(Selected text begins)

Yes, it’s that time of the year! Everywhere we turn there’s tinsel and decorative lighting, and it’s only the first week of November! You go to the mall, you to the grocery store, or you drive around your neighborhood and there they are! Poinsettias and tinsel everywhere! I’m not saying this is a bad thing, I personally enjoy the holidays, for the most part, but I know it can be a difficult time for some.
The holidays are typically a packaged deal; you may get some stress, anxiety, nostalgia, sadness, and/or depression. There is no denying that the holidays/the end of the year brings up a lot of emotions for us all, but depending on what experiences you have, some situations may be more pressing than others. Before I begin however, the take-home point is that no matter how little/meaningless you think your stressors are, it’s important to recognize them, talk about them, and do things that can help improve mood. Even though the Holiday Blues are temporary, we do not want to ignore them because they may worsen into clinical depression or clinical anxiety.
Why do the holidays bring up these feelings?
- It’s the end of the year- endings bring a lot of mixed emotions (regret, anxiousness, sadness, confusion, etc.)
- There’s a disruption to our routines (we attend holiday parties and festivities, vacation times, etc.)
- We may feel lonely/sad if we aren’t around our loved ones (maybe they live out-of-state or are no longer living)
- We start to feel nostalgic- we start to remember previous experiences with the holidays
- We stress/get anxious about our finances because we put a lot of pressure on ourselves to buy gifts, host parties, decorate our homes, prepare elaborate meals etc.
- We get overwhelmed when we get time off work because we may not necessarily get paid for the time off (when the company closes during the holidays)- our pay check may be less than usual
- Family gatherings can also be stressful for some- people getting into arguments, other family members who may be “dramatic”, others drinking more than they should, etc.

(Selected text ends)
(Information provided begins)

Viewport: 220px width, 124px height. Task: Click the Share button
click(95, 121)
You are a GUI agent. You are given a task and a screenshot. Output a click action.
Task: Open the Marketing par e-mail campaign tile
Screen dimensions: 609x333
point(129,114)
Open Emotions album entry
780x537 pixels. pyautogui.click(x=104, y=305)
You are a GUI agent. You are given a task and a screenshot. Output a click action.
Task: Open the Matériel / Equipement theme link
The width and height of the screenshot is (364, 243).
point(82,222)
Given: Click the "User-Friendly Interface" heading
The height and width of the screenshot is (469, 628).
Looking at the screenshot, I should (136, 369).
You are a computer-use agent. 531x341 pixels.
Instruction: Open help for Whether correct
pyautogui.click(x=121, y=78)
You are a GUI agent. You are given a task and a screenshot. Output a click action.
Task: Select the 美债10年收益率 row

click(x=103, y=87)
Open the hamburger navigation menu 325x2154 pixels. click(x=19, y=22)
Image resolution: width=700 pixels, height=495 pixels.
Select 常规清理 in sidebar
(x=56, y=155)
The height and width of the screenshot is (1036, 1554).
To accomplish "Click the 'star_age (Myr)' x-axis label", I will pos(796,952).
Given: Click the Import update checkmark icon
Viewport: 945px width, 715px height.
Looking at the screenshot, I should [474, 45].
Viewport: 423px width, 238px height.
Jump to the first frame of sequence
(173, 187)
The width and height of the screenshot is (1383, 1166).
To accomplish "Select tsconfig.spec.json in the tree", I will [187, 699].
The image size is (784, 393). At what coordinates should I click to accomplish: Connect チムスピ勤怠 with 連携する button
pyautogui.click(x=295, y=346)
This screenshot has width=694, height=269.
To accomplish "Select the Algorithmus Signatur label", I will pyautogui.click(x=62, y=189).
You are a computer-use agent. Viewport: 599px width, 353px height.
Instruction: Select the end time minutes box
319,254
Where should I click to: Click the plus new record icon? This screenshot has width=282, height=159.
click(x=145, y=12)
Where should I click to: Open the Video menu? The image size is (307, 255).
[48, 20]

(Information provided ends)

The problem.
Continue the piece on the holiday blues, picking up after its point about family gatherings being stressful.

Reply to the exercise.
There are many reasons why people feel the way they do during the holidays; this is in no way the ONLY things that influence the Holiday Blues. The important thing is to recognize how you feel, talk to someone about it, and take part in things that can help improve your mood.
Here are a list of ways to help reduce and/or prevent the Holiday Blues:
- Create a list of the accomplishments you’ve done for the day or for the week (this will help to increase mood versus dwelling on the things you haven’t done or have yet to accomplish)
- Create realistic goals that are grounded and logical (i.e. the food you’re going to make, the gifts you’re going to buy, the party you’re going to host, etc.)
- Give yourself a budget for the activities on these days (i.e. budget for Christmas shopping, budget for Thanksgiving dinner, etc.)
- People that have the tendency to feel blue during these last few months of the year should avoid drinking alcoholic beverages (drinking alcohol- a depressant- will only make these individuals feel worse)
- Consult with a medical doctor if you feel more tired than usual, less energy, less motivated, and you’ve stopped engaging in everyday routines (you want to make sure to consult with a medical doctor to rule out any medical conditions).
- Live a healthy lifestyle with a well-balanced diet, frequent exercise, and if possible increase your exposure to the sun (these have been proven to be natural anti-depressants).
- Try to stick to your routines as much as possible. Routine helps to reduce stress and promote comfort. If you can continue to have the same hours of sleep than you did before the holidays, or eat the same type of diet, etc., these are are helpful ways to promote emotion regulation.
- Listen to music that helps to improve your mood (upbeat/”happy” music) and/or find other ways to relax during the holidays.